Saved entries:
--------------------------------
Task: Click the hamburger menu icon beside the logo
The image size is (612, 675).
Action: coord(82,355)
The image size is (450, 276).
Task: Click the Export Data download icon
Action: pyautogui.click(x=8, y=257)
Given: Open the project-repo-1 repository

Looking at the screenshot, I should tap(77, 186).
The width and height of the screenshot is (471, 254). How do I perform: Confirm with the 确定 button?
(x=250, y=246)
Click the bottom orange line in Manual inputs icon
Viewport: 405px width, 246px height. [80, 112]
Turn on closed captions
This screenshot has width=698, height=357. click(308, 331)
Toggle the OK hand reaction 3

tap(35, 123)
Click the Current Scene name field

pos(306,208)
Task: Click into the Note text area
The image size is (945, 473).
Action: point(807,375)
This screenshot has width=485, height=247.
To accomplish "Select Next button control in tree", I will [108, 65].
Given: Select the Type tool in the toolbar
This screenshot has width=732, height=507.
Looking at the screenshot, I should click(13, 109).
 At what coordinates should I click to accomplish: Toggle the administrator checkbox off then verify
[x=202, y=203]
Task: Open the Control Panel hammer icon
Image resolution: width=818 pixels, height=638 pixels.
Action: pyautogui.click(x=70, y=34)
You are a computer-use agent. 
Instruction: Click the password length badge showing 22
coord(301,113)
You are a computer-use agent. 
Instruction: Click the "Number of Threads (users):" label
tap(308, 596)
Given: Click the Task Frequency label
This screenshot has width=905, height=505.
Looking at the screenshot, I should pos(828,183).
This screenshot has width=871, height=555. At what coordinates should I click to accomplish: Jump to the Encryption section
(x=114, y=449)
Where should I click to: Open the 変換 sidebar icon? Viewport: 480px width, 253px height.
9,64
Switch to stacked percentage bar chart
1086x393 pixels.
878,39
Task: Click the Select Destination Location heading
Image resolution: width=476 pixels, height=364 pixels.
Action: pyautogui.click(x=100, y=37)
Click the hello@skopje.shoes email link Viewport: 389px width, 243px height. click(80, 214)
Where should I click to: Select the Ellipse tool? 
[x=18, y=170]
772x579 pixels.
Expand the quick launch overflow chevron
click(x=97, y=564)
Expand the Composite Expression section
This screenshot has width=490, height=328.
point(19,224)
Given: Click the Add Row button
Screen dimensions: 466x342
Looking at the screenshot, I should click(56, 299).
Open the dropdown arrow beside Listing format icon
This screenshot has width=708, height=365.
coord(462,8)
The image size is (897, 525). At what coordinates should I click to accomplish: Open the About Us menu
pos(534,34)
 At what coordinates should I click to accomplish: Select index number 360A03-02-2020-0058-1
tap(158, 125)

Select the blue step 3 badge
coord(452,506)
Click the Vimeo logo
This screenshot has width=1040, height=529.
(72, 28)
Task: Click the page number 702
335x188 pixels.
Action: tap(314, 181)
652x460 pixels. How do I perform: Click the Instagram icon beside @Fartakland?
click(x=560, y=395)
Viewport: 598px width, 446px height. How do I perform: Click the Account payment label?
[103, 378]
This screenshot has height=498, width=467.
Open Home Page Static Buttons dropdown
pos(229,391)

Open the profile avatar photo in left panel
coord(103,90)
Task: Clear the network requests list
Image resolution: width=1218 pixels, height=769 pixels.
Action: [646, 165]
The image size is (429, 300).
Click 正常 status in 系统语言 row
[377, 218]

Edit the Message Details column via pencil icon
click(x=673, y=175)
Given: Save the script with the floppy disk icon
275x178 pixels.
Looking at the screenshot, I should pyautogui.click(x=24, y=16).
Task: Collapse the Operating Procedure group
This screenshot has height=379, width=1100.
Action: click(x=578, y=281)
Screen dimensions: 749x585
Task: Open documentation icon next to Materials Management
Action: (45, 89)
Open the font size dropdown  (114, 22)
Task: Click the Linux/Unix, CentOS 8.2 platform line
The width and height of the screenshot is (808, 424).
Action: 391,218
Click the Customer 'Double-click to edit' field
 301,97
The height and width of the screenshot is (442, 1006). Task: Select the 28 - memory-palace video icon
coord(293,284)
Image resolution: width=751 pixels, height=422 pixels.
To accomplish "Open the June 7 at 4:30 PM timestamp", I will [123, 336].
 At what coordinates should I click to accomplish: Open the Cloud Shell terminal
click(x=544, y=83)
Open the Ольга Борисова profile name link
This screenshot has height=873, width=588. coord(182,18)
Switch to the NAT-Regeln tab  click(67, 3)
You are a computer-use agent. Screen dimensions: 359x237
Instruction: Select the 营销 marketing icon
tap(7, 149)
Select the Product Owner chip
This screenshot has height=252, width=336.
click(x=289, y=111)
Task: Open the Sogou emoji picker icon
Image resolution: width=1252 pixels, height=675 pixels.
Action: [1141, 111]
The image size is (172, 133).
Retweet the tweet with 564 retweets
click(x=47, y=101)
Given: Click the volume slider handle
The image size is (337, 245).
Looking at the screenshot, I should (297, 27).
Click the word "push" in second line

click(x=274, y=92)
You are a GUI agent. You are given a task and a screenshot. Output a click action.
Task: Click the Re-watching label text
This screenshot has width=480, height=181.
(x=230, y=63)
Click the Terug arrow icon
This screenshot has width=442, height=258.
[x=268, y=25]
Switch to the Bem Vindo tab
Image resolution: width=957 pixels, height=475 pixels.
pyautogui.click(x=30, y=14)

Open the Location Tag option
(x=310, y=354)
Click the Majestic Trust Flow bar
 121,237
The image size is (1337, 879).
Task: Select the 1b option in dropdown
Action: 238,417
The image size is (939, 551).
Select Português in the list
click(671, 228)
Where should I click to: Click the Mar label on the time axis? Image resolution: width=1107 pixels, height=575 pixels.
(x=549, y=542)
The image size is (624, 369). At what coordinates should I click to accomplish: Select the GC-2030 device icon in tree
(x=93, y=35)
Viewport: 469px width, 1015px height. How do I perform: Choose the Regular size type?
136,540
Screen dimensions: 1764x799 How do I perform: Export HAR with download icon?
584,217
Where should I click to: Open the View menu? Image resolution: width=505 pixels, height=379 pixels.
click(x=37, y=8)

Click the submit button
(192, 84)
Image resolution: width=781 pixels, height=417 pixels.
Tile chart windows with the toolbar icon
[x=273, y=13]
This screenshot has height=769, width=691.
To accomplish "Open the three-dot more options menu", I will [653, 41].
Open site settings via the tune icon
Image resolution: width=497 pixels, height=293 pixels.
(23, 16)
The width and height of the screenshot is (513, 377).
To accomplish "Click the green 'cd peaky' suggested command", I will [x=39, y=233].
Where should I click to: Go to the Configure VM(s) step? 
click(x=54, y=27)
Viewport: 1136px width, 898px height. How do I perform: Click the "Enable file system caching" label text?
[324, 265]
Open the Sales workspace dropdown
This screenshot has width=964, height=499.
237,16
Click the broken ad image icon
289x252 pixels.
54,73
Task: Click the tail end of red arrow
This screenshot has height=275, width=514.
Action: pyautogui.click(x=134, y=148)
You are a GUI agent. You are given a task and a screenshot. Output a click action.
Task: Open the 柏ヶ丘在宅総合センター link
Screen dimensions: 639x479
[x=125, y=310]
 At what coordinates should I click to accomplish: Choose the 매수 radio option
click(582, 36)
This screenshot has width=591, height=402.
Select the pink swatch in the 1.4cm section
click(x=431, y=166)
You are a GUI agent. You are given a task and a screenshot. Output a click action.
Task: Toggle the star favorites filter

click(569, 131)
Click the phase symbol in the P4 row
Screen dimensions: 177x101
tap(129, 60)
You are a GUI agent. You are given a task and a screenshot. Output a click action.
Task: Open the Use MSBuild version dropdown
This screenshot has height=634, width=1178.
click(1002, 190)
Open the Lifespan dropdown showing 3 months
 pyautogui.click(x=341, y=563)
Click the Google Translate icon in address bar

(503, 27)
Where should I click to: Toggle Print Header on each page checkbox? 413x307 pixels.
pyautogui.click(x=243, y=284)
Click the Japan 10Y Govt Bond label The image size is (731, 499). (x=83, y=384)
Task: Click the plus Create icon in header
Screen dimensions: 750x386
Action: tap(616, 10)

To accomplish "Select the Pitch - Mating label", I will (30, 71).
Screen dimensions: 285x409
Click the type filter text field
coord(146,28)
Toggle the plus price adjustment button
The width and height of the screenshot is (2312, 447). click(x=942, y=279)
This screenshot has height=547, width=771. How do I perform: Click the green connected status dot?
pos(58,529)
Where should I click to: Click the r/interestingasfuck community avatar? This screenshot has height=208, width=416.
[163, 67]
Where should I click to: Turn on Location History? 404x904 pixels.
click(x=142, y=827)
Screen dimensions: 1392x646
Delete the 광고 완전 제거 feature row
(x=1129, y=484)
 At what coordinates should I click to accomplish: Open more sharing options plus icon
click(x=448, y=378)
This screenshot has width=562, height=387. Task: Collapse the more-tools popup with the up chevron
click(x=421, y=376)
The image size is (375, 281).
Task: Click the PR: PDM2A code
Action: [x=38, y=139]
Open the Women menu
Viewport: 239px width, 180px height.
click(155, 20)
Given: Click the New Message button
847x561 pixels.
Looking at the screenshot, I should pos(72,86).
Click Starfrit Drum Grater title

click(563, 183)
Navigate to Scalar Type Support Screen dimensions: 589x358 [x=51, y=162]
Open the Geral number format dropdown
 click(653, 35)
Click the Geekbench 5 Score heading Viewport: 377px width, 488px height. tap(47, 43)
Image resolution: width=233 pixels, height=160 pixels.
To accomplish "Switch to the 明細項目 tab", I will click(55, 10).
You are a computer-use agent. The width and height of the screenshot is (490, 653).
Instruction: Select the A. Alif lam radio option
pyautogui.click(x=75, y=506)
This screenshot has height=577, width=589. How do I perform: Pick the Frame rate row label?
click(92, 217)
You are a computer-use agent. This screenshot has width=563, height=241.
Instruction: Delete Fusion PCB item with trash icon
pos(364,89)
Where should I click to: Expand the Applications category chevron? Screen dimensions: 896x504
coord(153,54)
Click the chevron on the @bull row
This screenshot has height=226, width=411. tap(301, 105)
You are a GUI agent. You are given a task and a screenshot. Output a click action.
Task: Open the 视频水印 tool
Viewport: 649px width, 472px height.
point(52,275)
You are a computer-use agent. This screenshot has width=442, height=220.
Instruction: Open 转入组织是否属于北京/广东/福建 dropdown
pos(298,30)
--------------------------------
What needs to be done
Above are records; count the lines among them that include the word "heading", and give only the number.

Exercise result
2